### EXERCISE INSTRUCTIONS
Whenever a line of the records below contains the word "agent", copy that line.

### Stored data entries
◆ ◆ ◆ ◆ ◆ ◆ ◆
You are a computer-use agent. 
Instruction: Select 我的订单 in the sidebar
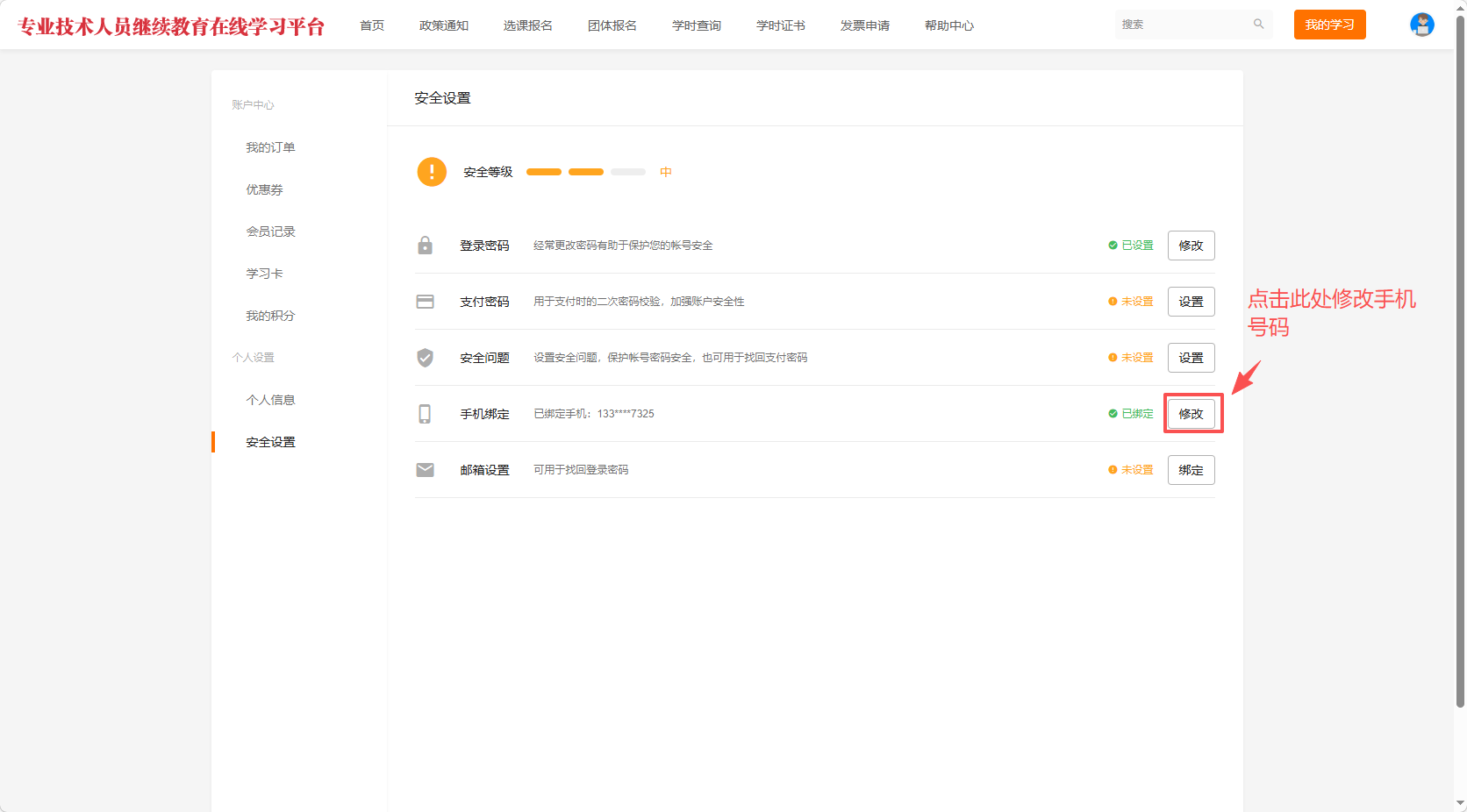(x=270, y=147)
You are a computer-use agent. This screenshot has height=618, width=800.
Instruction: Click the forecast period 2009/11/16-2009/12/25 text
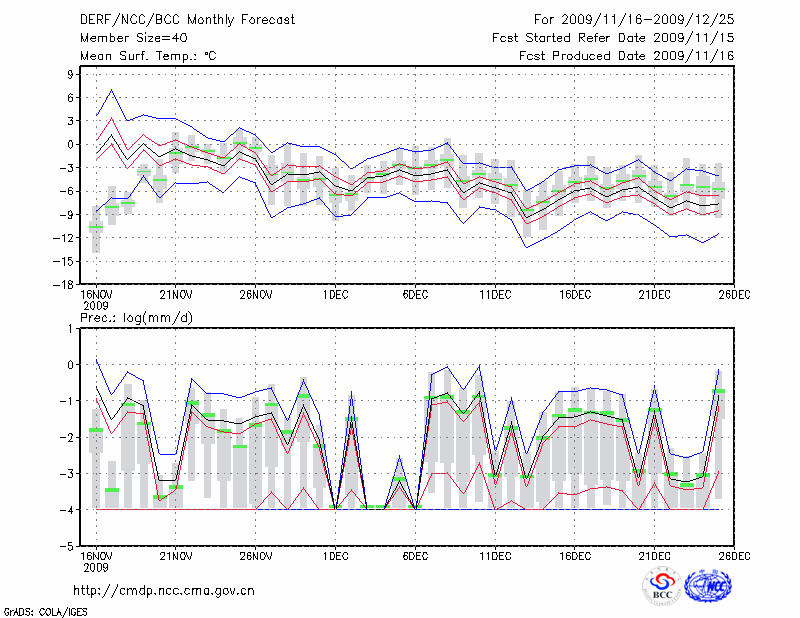pos(635,19)
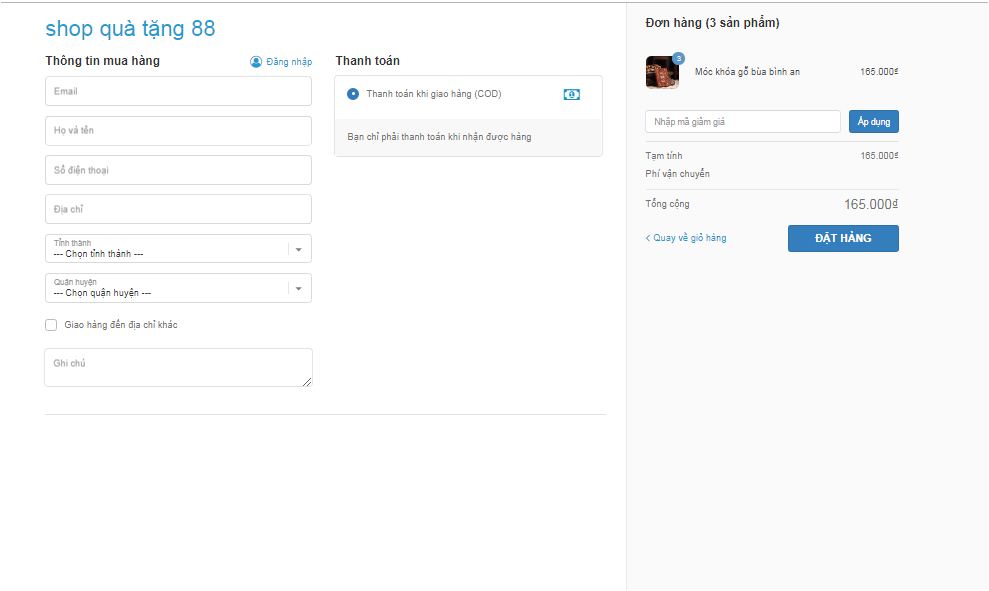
◆ ◆ ◆ ◆ ◆ ◆ ◆
### RESULT
You are a computer-use agent. 
You are a computer-use agent. This screenshot has height=618, width=800.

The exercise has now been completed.